I hate my neighbors. They have become the bane of my existance. These are the same neighbors with the
screaming trampoline kids. They recently got a dog. I don't know why. The kids played with him for less than a week before they lost interest in him. Now they keep him on a 3 foot chain right outside my bedroom window. He's always out of water and I think he only gets fed once a day. Last week when it rained really bad, they left him out in it with no shelter. The poor thing cries and barks for attention late at night and early in the morning, which they ignore. I can't since he's right outside my window. I complained to the park management about the dog and how he's being treated, but apparently they don't care, either. Of course it's in my lease that a dog may not disturb the "peaceful" enjoyment of others or some such crap. This situation is definitely not peaceful. Their dog was getting into our yard through the gap in the gate/fence between our properties. This gate was tightly shut until they decided to dig it free so they could cut through our yard. I put cinder blocks up to keep the dog out of our yard and today I find that they'd been through the gate and our cinder blocks are in their yard. Marcus was pissed. He's written a rather irate letter that will be delivered to them tomorrow stating that he expects our property to be returned and for them to quit cutting through our lot. We'll see how that turns out. I hate them.

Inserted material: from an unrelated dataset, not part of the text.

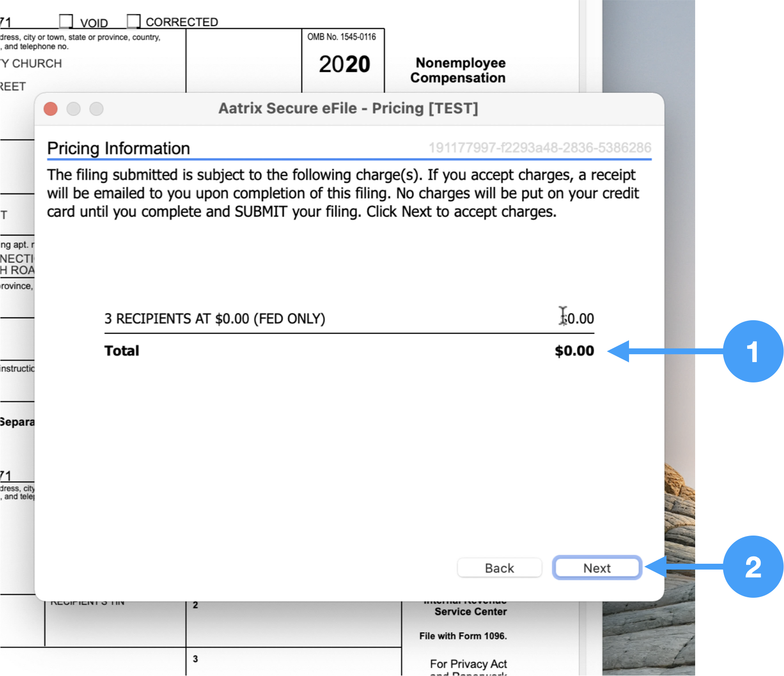Click the Next button to accept charges
Viewport: 784px width, 676px height.
point(597,568)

I went to Mom's grave today. I don't know why. I just started driving after I left work and ended up there (she's buried over at Fort Logan). I haven't been there in ages. I must've sat in the grass for about 45 minutes just thinking and staring at her headstone. It still amazes me that, on days like today, it still really hurts. You'd think that after 7-1/2 years, I'd have gotten used to her being gone and be over the hurt/anger of her dying. I guess I'm not. How does one get over that? Will I ever really? *sigh*
OK, I need to try and get some rest. Gotta call a lawyer from Tom Martino's referral list later today.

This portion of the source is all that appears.